Clause 10 sets out the reporting requirements and powers following complaints investigated by the ombudsman. Importantly, the nature of reporting and publication will be determined by the ombudsman, so that he can maximise the effectiveness of the report in the light of the intended recipient. Clause 11 makes provision for the ombudsman to investigate matters that relate to the ombudsman’s functions at the request of the Secretary of State. This is a valuable function that we wish to retain in practice. Examples of its use include an investigation of a major fire at Yarl’s Wood in 2003 and a more recent suicide in prison.
Clause 12 will give the ombudsman the power to enter premises under his remit in the course of an investigation or to carry out his functions. That is one of the most important measures in the Bill, giving the PPO the right tools, for the first time on a statutory basis, to carry out its functions.
Clause 13 will provide the ombudsman with powers to acquire access to information that is relevant to an investigation. The ombudsman currently enjoys good co-operation with institutions, but these powers will put beyond doubt, and in law, that the ombudsman can require individuals to provide information relevant to his investigations.

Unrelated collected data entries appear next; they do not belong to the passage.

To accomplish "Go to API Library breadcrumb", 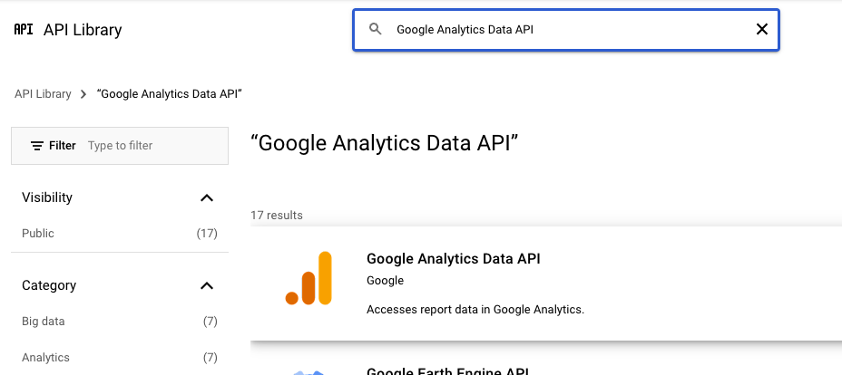I will pyautogui.click(x=43, y=94).
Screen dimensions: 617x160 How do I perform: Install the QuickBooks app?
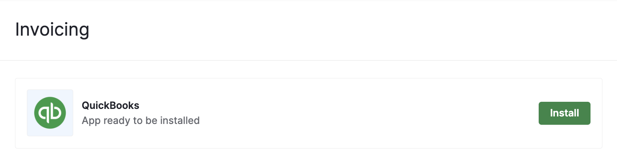click(x=564, y=113)
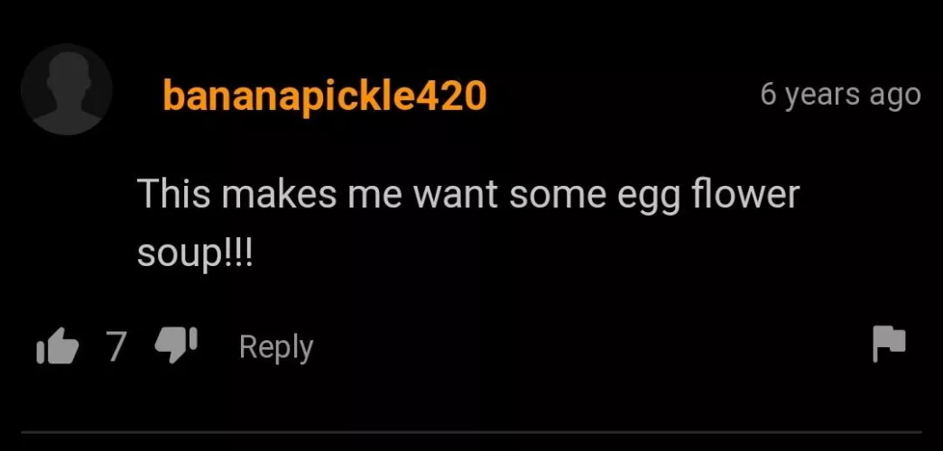Downvote bananapickle420's comment
This screenshot has height=451, width=943.
pos(176,347)
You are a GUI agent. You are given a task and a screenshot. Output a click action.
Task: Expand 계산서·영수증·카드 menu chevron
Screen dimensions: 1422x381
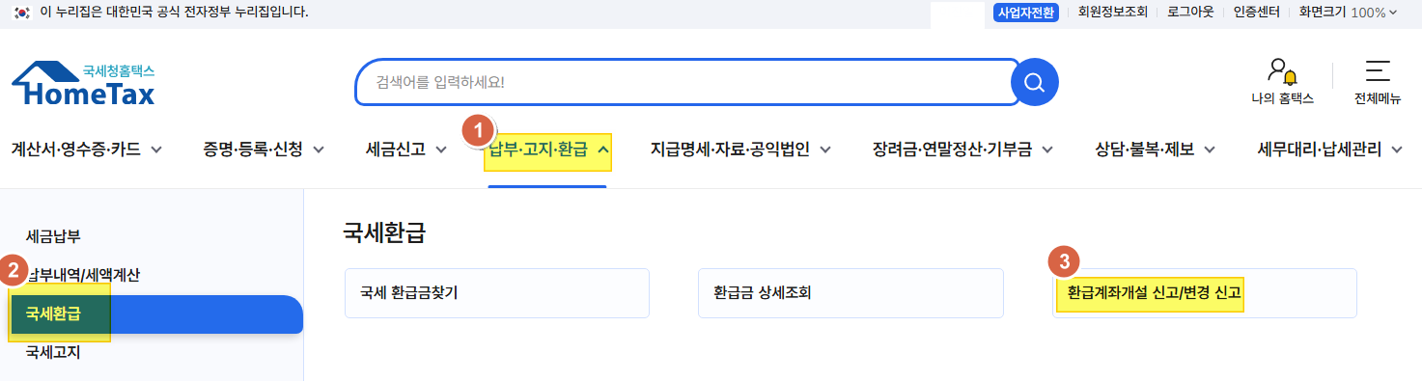(x=156, y=150)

Clause 14 makes provision for the ombudsman to certify to the High Court—or, in Scotland, the Court of Session—that a person has unlawfully obstructed the ombudsman in the exercise of his powers of entry or powers to obtain information. Although we do not anticipate that they will be required often, the powers will help to deter non-co-operation.

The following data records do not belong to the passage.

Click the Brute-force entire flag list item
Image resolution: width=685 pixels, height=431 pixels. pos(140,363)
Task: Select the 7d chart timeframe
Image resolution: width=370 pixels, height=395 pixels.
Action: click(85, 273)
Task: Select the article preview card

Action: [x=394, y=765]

Clause 15 makes provision for the ombudsman to notify the police, or appropriate law enforcement agency, if he believes that there should be a criminal investigation into any matter. That will enable law enforcement investigations to be actioned quickly, while the ombudsman will retain the ability to stop an investigation in the light of other investigations.
Clause 16, which we should consider alongside clause 17, sets out restrictions on the information that the ombudsman can disclose and makes provision for the ombudsman to share information that he obtains in the course of his investigations. The clause encourages close co-operation between the ombudsman and other relevant bodies, which has important practical application. For example, in carrying out an investigation of a death, the ombudsman can share information with a coroner, as necessary.
Clause 18 makes provision for the ombudsman to produce an annual report based on the ombudsman’s work in the preceding year, and for the Secretary of State to lay the report before Parliament. That will enable Parliament to have oversight of the ombudsman’s activity that year.
Clause 19 sets out the clauses in the Bill that are not applied to secure children’s homes in Wales. As social services is a devolved matter and children’s homes in Wales are regulated by Welsh legislation, we have agreed with the Welsh Government that the requirements will be provided through Welsh legislation rather than in the Bill.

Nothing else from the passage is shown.